| Aufgaben |
A) Schreiben Sie aus dem Text über die Weihnachtsgans den Abschnitt von „Um gar zu werden, benötigt“ bis einschließlich „Betrieb eingeschleppt werden?“ wortgetreu ab.
B) Schreiben Sie den Text über die Weihnachtsgans und die Vogelgrippe im Anschluss an seinen letzten Satz weiter.

| Untersuchter Text |
· · ·
Kann man die Weihnachtsgans noch essen?

Um gar zu werden, benötigt die Gans eine Kerntemperatur von 90 Grad. Rottmann: „Bei diesen Temperaturen ist der Vogelgrippe-Erreger – sollte das Fleisch tatsächlich infiziert sein – abgestorben". Nach Angaben des FLI sollten Geflügelspeisen ohnehin grundsätzlich gründlich durchgegart werden. Das bedeutet, dass im Geflügel für mindestens zwei Minuten eine Kerntemperatur von 70 Grad erreicht werden muss. Laut Zentralverband der Deutschen Geflügelwirtschaft sind zwei Drittel der deutschen Weihnachtsgänse bereits geschlachtet und eingefroren.

Über welche Wege kann der Erreger in einen geschlossenen Betrieb eingeschleppt werden?
· · ·
| Daten |
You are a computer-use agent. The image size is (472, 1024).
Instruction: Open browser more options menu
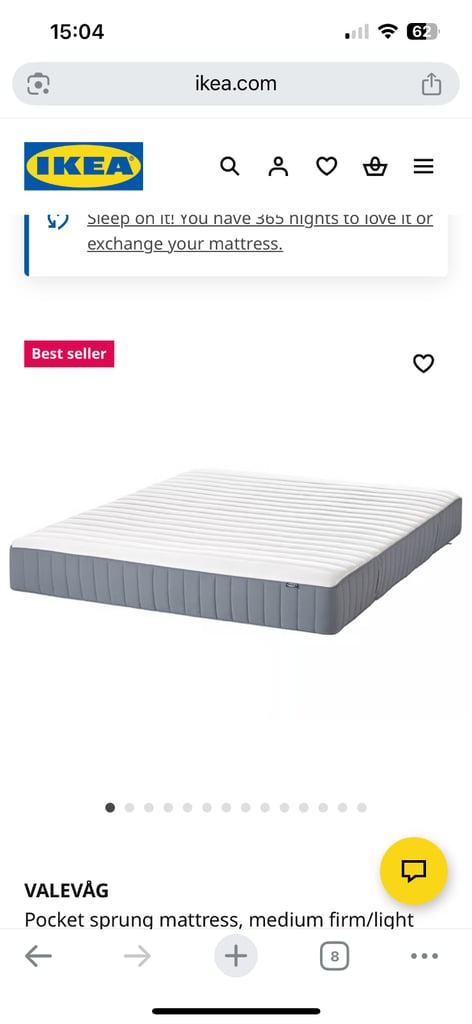point(424,957)
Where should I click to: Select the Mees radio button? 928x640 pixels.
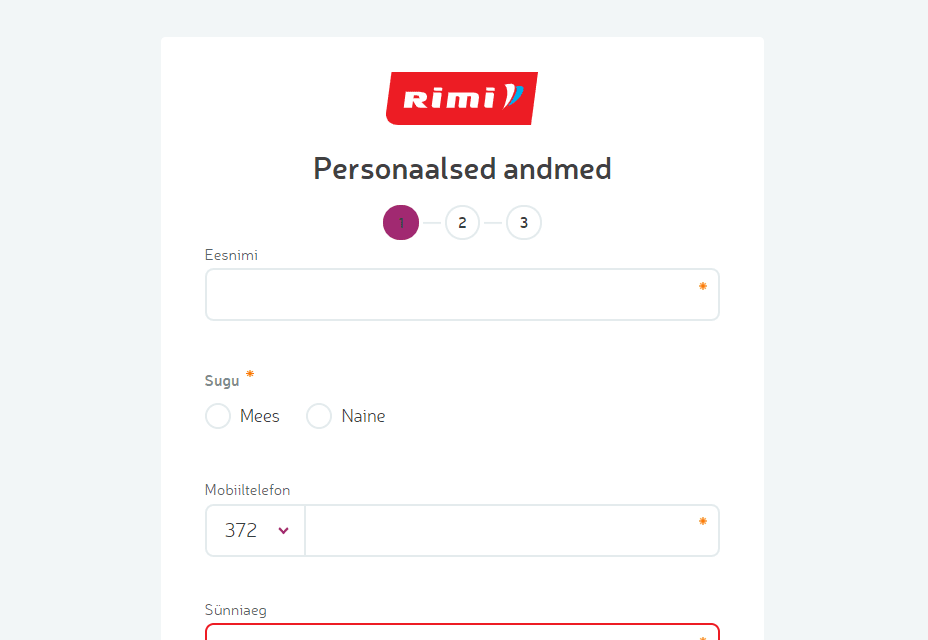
· · ·
| Antworten je Aufgabe |
A)
Um gar zu werden, benötigt die Gans eine Kerntemperatur von 90 Grad. Rottmann: „Bei diesen Temperaturen ist der Vogelgrippe-Erreger – sollte das Fleisch tatsächlich infiziert sein – abgestorben". Nach Angaben des FLI sollten Geflügelspeisen ohnehin grundsätzlich gründlich durchgegart werden. Das bedeutet, dass im Geflügel für mindestens zwei Minuten eine Kerntemperatur von 70 Grad erreicht werden muss. Laut Zentralverband der Deutschen Geflügelwirtschaft sind zwei Drittel der deutschen Weihnachtsgänse bereits geschlachtet und eingefroren.

Über welche Wege kann der Erreger in einen geschlossenen Betrieb eingeschleppt werden?

B)
Grundsätzlich geht das FLI davon aus, „dass Wildvögel, die den hochgefährlichen Erreger H5N8 tragen, Nutzgeflügel infizieren", sagt die Tierärztin. Die Infektion kann durch direkten Kontakt von Wildvögeln und Nutzgeflügel übertragen werden. Ebenso können Menschen die Infektion in den Stall tragen – beispielsweise an Schuhsohlen, durch verunreinigte Fahrzeuge, Geräte oder Verpackungsmaterial. In Lippe gibt es rund 2500 Geflügelhalter mit rund 280.000 Tieren.

Woran erkennt ein Geflügelhalter eine Infektion?

Die Hauptsymptome der Vogelgrippe sind laut Rottmann zunächst ein drastischer Rückgang des Futterverbrauchs. Dann folgen grippetypische Krankheitssymptome wie Apathie, Durchfall oder auch ein Einbruch der Eierproduktion. „Meist sterben zeitgleich viele Tiere. Es kann aber auch zu einem Massensterben ohne vorherige Symptome nach der Infektion kommen."

Was unternehmen die Behörden gegen die Ausbreitung der Grippe?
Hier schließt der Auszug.